Methodist Preacher Debates Universalist at Farmersville, December 8, 1873

In the 19th century Texas Methodist preachers often participated in public debates with representatives of other denominations. A favorite topic was infant baptism vs. adult baptism. As Adventism became more popular, debates on whether the Sabbath should be observed on Saturday or Sunday occurred. One recurring debate theme was the doctrine of universal salvation, and on at least one occasion the Methodist preacher’s debate opponent was a Universalist preacher. The Universalist Church was all but non-existent in Texas in 1873. The Universalist Register for 1874 listed only one congregation in Texas, a congregation of 50 members in Sand Fly, Bastrop County, led by the Rev. Marmaduke Gardner. The Register reported that Gardner held services once per month. It also reported four other Universalist travelling preachers in Texas.

At least one Universalist missionary the Rev. Elisha Darnielle participated in a debate in Texas over the tenets of his religion as early as 1873. On December 8 of that year, Darnielle, a missionary from Fayetteville, Arkansas, began a four-day debate with the Methodist preacher at Farmersville, H. C. Rogers. Although the debate lasted four days, there were only two propositions:

Proposition #1: The Scriptures teach the final holiness and happiness of all mankind.
Proposition #2: The Scriptures teach that a portion of mankind will suffer endless punishment.
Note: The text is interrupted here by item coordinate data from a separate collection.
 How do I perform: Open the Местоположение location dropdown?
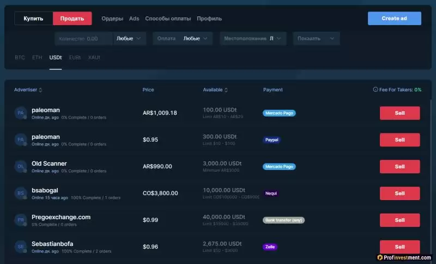(253, 39)
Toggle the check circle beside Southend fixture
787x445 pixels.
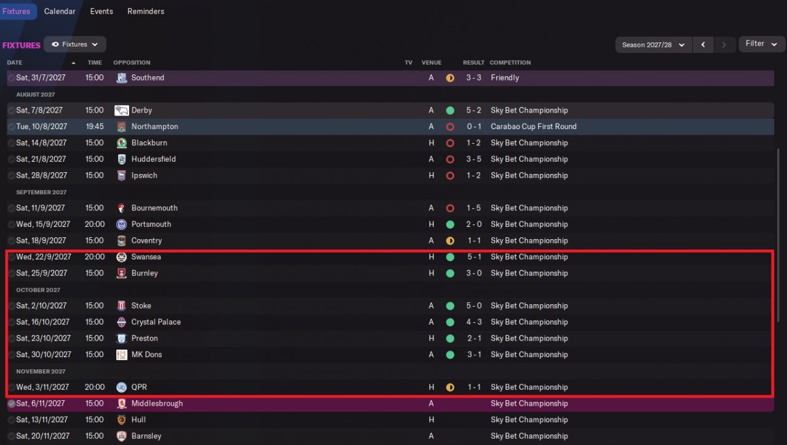pyautogui.click(x=11, y=78)
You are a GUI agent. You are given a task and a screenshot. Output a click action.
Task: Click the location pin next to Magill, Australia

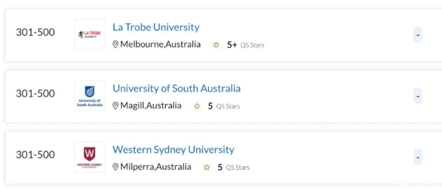coord(115,106)
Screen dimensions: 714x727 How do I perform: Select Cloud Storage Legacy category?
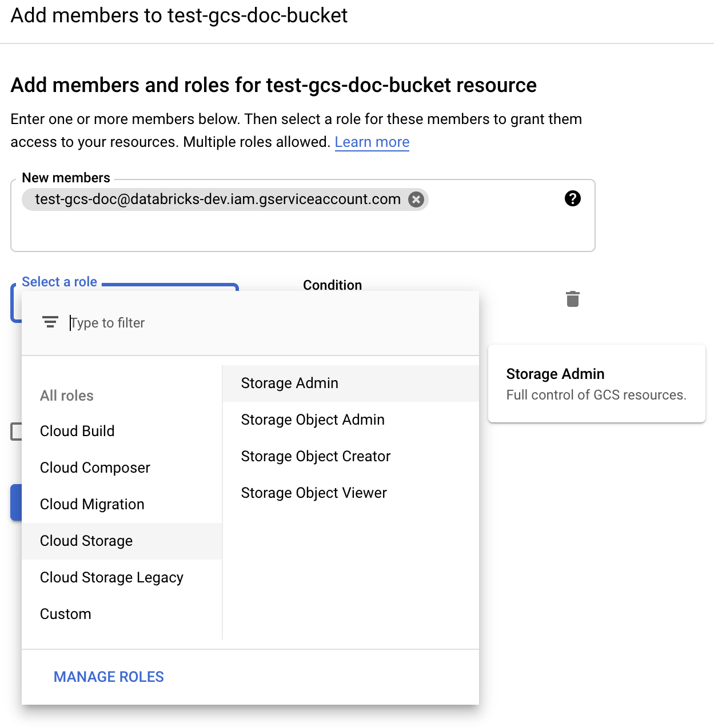tap(111, 577)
As rails linked Texas to the northern and Midwestern United States, immigrants from those regions came to Texas and Universalists were able to establish more churches. In 1891, there were enough Texas Universalists to form a state association. The Register for 1897 lists the Rev. C. H. Rogers as president of that association which numbered 620 members in 31 parishes. In 1961 the Universalist Church of America consolidated with the American Unitarian Association. The on-line directory of the Unitarian Universalist Association lists 49 fellowships in Texas.